ENTRIES PROVIDED ▸
***
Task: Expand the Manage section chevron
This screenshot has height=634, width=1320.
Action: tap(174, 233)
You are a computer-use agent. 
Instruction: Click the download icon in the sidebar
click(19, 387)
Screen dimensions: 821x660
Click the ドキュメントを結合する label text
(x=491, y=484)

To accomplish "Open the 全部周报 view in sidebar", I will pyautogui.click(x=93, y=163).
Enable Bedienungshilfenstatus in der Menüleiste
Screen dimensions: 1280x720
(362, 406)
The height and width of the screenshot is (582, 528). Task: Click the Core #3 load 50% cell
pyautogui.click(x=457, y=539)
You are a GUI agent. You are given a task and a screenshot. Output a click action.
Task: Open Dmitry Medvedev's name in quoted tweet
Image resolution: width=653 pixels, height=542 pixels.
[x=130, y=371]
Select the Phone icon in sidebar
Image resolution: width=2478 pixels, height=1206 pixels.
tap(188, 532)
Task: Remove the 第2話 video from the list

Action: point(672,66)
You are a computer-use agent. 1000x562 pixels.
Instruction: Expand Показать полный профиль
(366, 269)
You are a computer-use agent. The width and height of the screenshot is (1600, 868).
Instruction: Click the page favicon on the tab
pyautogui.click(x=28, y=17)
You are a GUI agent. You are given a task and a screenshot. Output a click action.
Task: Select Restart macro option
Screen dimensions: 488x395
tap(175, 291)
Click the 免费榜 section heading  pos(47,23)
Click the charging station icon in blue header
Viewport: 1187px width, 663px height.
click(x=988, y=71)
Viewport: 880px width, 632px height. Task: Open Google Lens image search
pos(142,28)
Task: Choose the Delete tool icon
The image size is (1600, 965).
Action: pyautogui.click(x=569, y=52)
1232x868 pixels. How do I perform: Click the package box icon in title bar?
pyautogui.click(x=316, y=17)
***
JOB ▸ Quote the lines exactly, beginning at the first line of the records and stopping after the line that contains "[x=130, y=371]".

RESULT FOR THIS TASK ▸
Task: Expand the Manage section chevron
This screenshot has height=634, width=1320.
Action: tap(174, 233)
You are a computer-use agent. 
Instruction: Click the download icon in the sidebar
click(19, 387)
Screen dimensions: 821x660
Click the ドキュメントを結合する label text
(x=491, y=484)

To accomplish "Open the 全部周报 view in sidebar", I will pyautogui.click(x=93, y=163).
Enable Bedienungshilfenstatus in der Menüleiste
Screen dimensions: 1280x720
(362, 406)
The height and width of the screenshot is (582, 528). Task: Click the Core #3 load 50% cell
pyautogui.click(x=457, y=539)
You are a GUI agent. You are given a task and a screenshot. Output a click action.
Task: Open Dmitry Medvedev's name in quoted tweet
Image resolution: width=653 pixels, height=542 pixels.
[x=130, y=371]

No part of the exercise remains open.